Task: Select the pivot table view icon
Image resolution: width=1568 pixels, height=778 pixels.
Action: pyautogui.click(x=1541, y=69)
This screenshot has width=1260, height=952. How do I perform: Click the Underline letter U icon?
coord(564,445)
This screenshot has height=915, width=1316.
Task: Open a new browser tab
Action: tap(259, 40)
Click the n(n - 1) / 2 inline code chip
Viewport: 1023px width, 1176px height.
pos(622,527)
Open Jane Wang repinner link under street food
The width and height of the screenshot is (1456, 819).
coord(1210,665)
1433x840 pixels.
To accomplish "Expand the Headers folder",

> [What needs to be done]
Reproduce the lines above verbatim, from the line with "1433x840 pixels." through the last line.

> [Solution for this task]
1433x840 pixels.
To accomplish "Expand the Headers folder",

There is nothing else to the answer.